Finalizers etcetera

Malcolm Wallace Malcolm.Wallace at cs.york.ac.uk
Fri Oct 11 10:33:29 EDT 2002


Alastair Reid <alastair at reid-consulting-uk.ltd.uk> writes:

> Malcolm: are you ready to add MVars to NHC?

I have just done a little investigation to try to discover exactly
what MVars are semantically, since it is far from obvious from the
name alone.  The GHC user's guide (7.2.15) has the following:

    type MVar# s elt        -- primitive

    newMVar#    :: State# s -> (# State# s, MVar# s elt #)
    takeMVar#   :: SynchVar# s elt -> State# s -> (# State# s, elt #)
    putMVar#    :: SynchVar# s elt -> State# s -> State# s

where the inconsistent naming suggests that MVars were once named
SynchVars, which would make much more sense.  (Why do implementers
always go for shorter-to-type rather than easier-to-understand?)
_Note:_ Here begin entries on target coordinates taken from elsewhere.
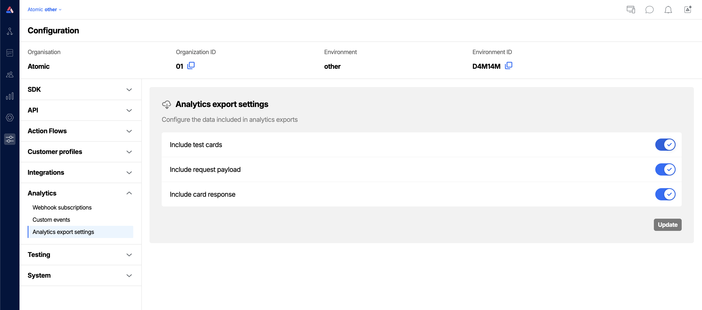
Task: Open the chat messages icon in the top bar
Action: pos(650,10)
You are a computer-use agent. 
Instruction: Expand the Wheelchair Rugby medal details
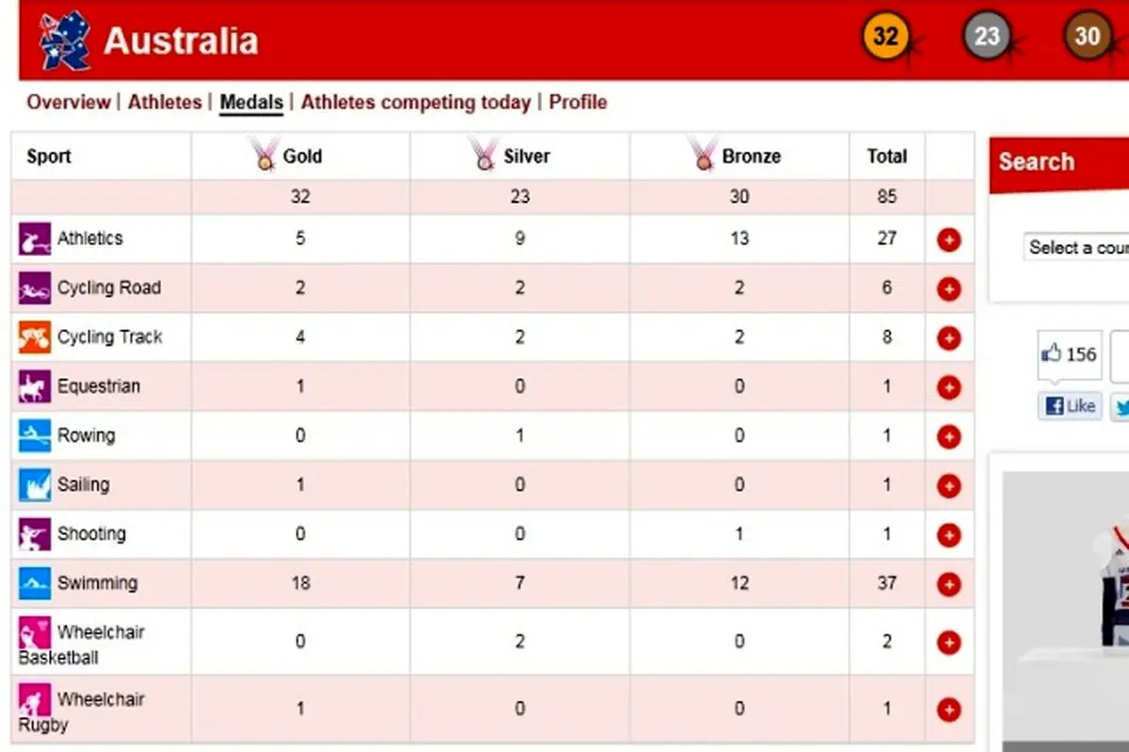948,710
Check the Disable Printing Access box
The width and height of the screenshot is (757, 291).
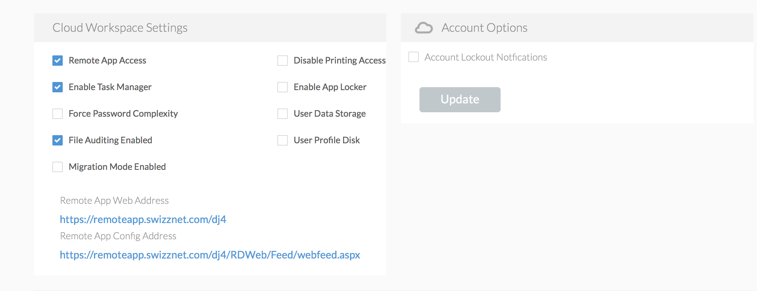coord(283,61)
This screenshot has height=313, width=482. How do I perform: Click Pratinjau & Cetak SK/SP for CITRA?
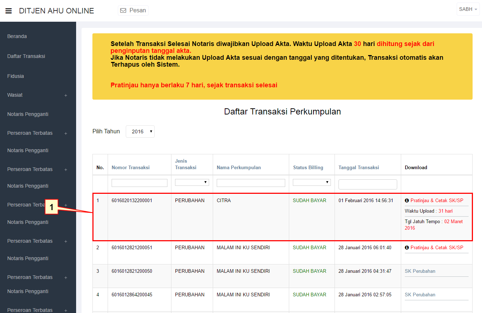coord(437,200)
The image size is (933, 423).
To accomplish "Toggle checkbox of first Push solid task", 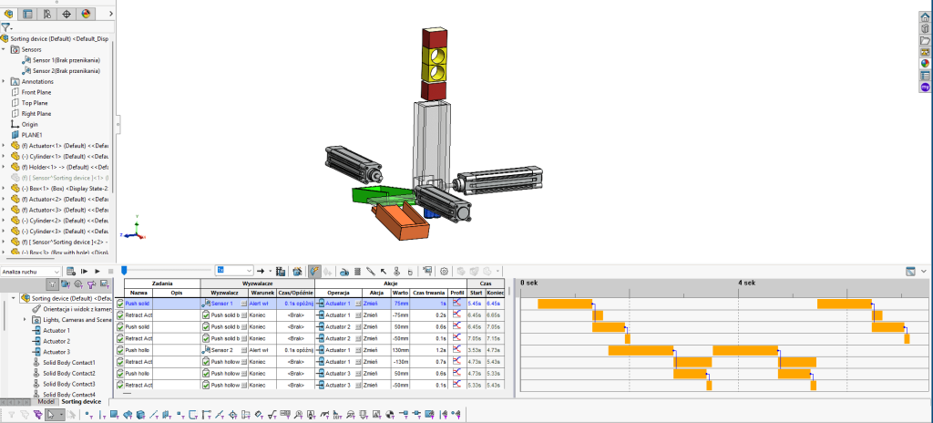I will 119,303.
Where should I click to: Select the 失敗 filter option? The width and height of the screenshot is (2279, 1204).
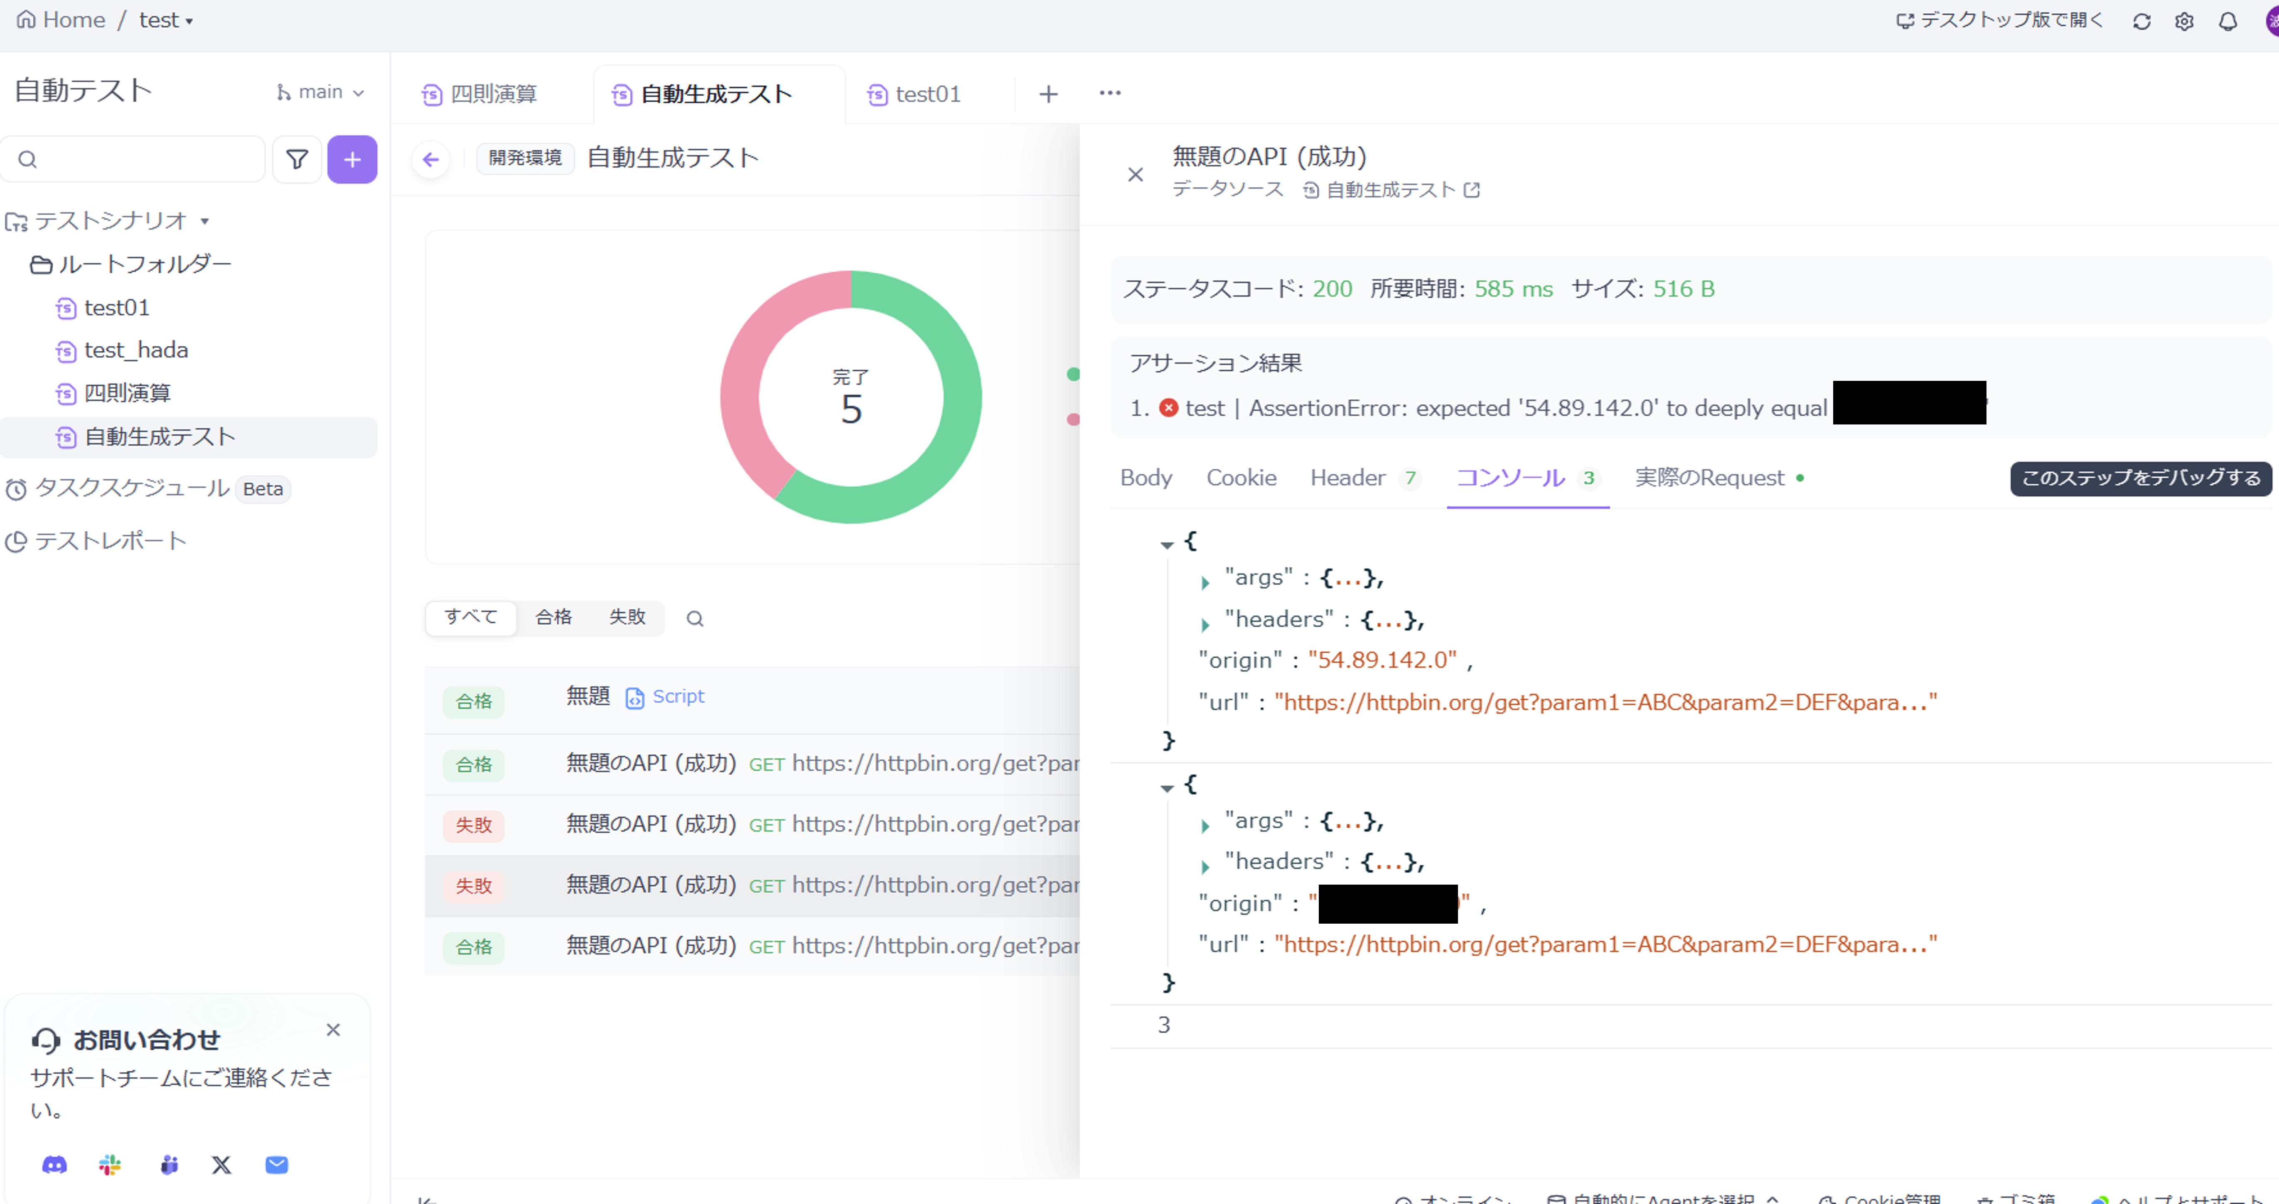(x=626, y=617)
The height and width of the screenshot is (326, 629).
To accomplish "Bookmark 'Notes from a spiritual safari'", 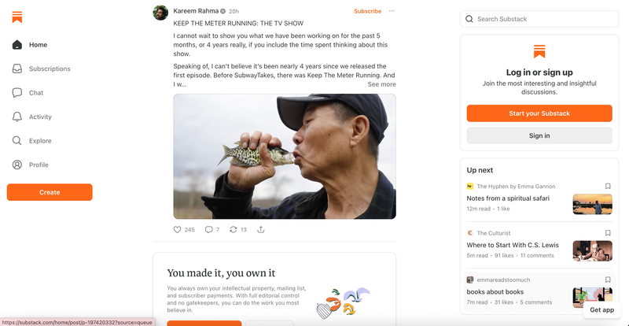I will click(608, 186).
As another aside, in the hierarchical libraries docs (package base,
Control.Concurrent.MVar) there appears to be an ambiguity:

    readMVar :: MVar a -> IO a
    This is a combination of takeMVar and putMVar; ie. it takes the
    value from the MVar, puts it back, and also returns it.

It specifically avoids describing the combination as atomic, so I
am uncertain whether the thread can be pre-empted between the 'take'
and the 'put'?  Normally the answer would be yes, but then there is no
benefit from having a separate 'readMVar' to combine the operations,
so I am guessing that it /should/ be atomic.

Now to the question of whether we can implement something like this
in nhc98.  Tricky one.  What does it mean for the only thread in a
single-thread system to block waiting on another thread?  Deadlock
of course, as you already pointed out.  It seems a bit pointless to
implement that!

I think the key point here is that for MVars to make sense, you
need concurrency.  And if you really want to manipulate shared state
safely in Haskell, it implies MVars.  Thus, the need for concurrency
has always been your objection to writing finalisers in Haskell.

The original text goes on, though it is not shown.